Evolution (Introduction)

by dhw, Saturday, October 09, 2010, 09:07 (4955 days ago) @ David Turell

DAVID: The best sense is made by knowing how evollution developed. There were one-celled forms until shortly before the Cambrian Explosion when mutlcellular froms developed with different body parts. The Ediacarans and Bilatarians were very simple in construction. Therefore life started with unicellar forms, one type, the Archaea, and advanced after 3.2 billion years. Choice No. 1. The advance was mediated in DNA which had coding to guide the advance with the help of natural selection, as the Earth also evolved with differing climates and different arrangement of the land masses. That is Choice 5. Nothing else fits. In comparative anatomy everything changes slightly off a main plan, but is consistent. A horse hoof is a toe, compared to a bear, an elephant or a human.
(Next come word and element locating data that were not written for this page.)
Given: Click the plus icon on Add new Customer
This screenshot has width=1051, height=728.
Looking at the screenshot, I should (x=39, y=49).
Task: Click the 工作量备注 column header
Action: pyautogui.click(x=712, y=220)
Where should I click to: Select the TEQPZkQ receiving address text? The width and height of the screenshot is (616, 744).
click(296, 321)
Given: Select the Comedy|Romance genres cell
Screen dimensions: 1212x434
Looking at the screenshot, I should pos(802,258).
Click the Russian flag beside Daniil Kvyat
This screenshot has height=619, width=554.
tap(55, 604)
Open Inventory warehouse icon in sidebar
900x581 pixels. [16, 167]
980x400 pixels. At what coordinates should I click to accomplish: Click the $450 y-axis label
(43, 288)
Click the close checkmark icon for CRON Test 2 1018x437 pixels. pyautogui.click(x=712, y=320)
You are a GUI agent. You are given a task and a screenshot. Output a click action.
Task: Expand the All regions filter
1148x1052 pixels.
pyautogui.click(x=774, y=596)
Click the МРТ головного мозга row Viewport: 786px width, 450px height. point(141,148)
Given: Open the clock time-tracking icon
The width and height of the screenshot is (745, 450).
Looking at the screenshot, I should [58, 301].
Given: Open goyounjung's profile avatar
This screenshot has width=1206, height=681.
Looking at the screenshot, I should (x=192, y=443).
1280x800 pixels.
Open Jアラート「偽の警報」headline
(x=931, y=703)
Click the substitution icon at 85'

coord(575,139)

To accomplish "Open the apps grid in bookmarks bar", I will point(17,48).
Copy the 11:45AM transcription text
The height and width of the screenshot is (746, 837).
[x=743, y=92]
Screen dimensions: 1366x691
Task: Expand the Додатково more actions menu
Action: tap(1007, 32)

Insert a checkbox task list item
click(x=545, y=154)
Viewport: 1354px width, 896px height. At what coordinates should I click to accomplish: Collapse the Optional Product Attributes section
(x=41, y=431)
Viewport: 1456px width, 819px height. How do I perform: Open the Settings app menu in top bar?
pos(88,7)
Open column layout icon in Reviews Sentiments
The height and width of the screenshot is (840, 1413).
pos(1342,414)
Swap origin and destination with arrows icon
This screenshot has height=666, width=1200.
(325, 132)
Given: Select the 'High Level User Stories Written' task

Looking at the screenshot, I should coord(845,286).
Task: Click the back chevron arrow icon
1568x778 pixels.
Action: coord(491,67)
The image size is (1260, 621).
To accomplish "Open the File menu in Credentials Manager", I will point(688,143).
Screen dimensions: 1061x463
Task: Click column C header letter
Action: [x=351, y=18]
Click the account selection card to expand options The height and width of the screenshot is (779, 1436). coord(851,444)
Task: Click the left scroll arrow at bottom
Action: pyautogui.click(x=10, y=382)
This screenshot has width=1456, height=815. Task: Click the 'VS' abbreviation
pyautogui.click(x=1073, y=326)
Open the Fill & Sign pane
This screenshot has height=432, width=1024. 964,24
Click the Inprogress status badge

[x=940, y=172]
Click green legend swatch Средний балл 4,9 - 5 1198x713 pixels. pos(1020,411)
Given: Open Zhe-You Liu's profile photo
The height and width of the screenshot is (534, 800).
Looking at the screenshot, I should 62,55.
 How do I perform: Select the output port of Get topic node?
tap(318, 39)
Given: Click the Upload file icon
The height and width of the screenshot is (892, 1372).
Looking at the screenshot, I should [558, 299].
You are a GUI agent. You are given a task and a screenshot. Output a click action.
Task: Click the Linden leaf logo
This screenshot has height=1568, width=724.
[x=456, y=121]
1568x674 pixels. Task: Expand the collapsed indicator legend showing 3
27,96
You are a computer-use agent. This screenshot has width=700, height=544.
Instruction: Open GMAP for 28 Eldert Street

A UI dithering along as in 6 would not be so consistent.
In summary 1 and 5.-There is some sort of misunderstanding here. No. 1 and No. 5 are identical, except that No. 1 is without God (a "self-assembled mechanism"), and No. 5 is with God.-I have a problem with the leap from one-celled forms to multicellular forms with different body parts. Why and how would unicellular forms, which continued to survive as they were, also evolve after all that time into these new forms? "Different body parts" raises the whole question of innovation. If you are going to start with archaia and finish with us, you have to account for the vast range of new and enormously complex organs, systems, connections, none of which were needed by the original archaia or bacteria for their survival.-The structures we share with the rest of the animal kingdom are clear, and to me represent the best evidence we have that there are common ancestors, but we are all a long, long way down the line. It's the gap in your account between the original forms and your "shortly before the Cambrian Explosion" that throws up so many unanswered (unanswerable?) questions. -Many thanks for the brilliant article on antibodies and germ cells that you drew our attention to under "Complexity of Gene Codes". The intricacies of these codes are mind-boggling, and not unrelated to the point I have raised above.